In the last step, we are going to explain how to use RNN to build a language model. Let the number of mini-batch examples be 1, and the sequence of the text be “想”, “要”, “有”, “直”, “升”, “机”. Figure 6.2 demonstrates how we can use RNN to predict the next character based on the present and previous characters. During the training process, we run a softmax operation on the output from the output layer for each time step, and then use the cross-entropy loss function to compute the error between the result and the label. In Figure 6.2, due to the recurrent computation of the hidden state in the hidden layer, the output of time step 3 \(\mathbf{O}_3\) is determined by the text sequence “想”, “要”, “有”. Since the next word of the sequence in the training data is “直”, the loss of time step 3 will depend on the probability distribution of the next word generated based on the sequence “想”, “要”, “有” and the label “直” of this time step.

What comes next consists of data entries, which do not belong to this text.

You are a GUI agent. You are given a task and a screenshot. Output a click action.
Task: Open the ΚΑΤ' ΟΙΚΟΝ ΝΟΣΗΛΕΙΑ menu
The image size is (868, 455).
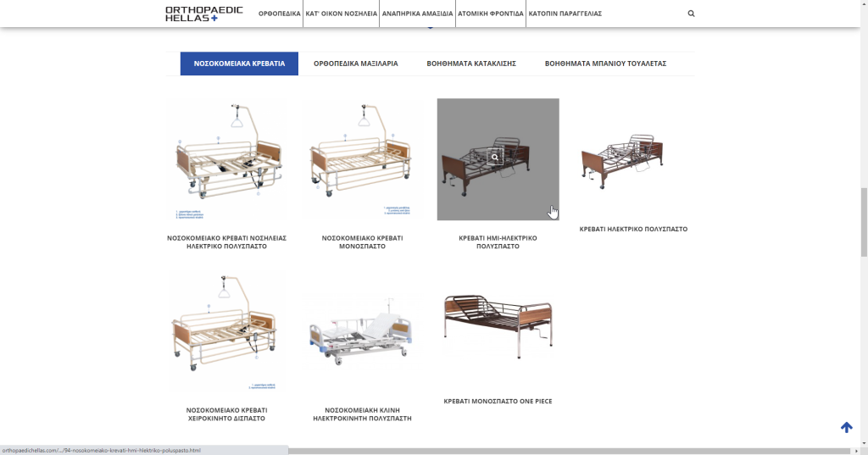(341, 14)
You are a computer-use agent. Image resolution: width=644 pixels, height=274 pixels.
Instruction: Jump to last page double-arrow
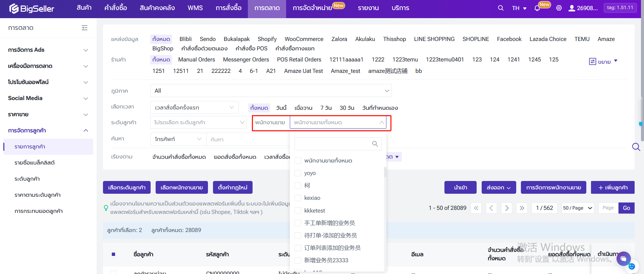[x=522, y=208]
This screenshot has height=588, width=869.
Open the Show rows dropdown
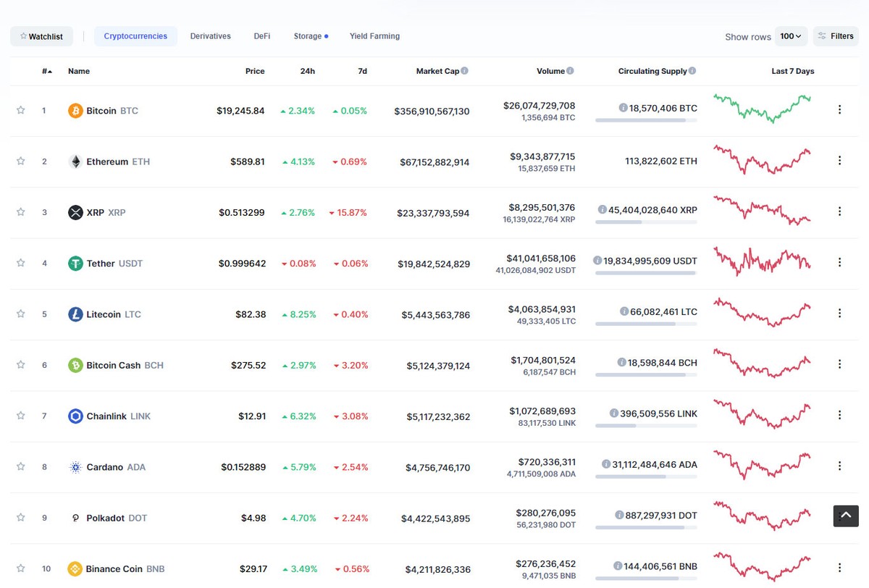click(791, 35)

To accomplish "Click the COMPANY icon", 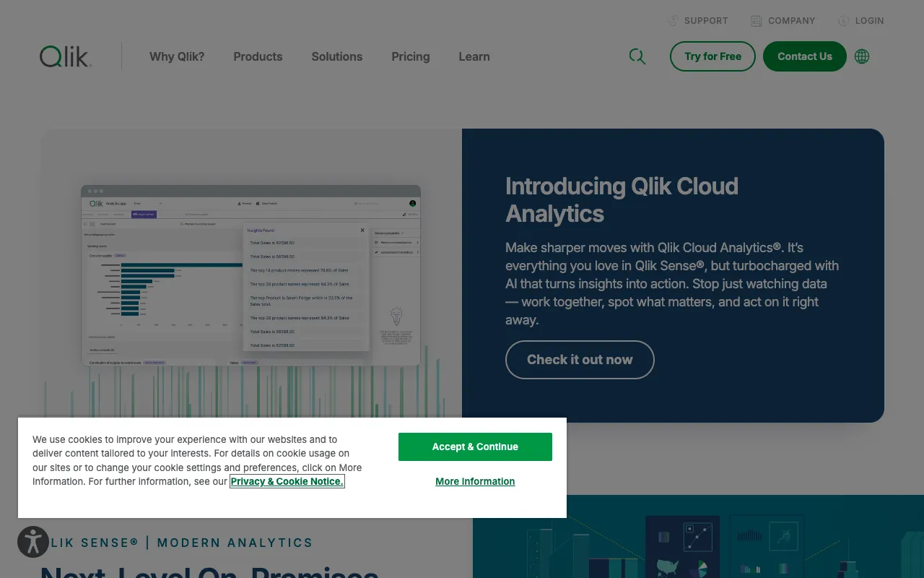I will 754,20.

Since each word entered is a character, this model is called a “character-level recurrent neural network”. Since the number of different characters is much smaller than the number of different words (especially for English), the computation of character-level RNNs is usually much simpler. In the next few sections, we will introduce its implementation.

## Summary¶

- A network that uses recurrent computation is called a recurrent neural network (RNN).
- The hidden state of the RNN can capture historical information of the sequence up to the current time step.
- The number of RNN model parameters does not grow as the number of time steps increases.
- We can create language models using a character-level RNN.

## Problems¶

- If we use an RNN to predict the next word in a text sequence, how many outputs should be set?
- How can an RNN be used to express the word of a time step based on the conditional probability of all the previous words in the text sequence?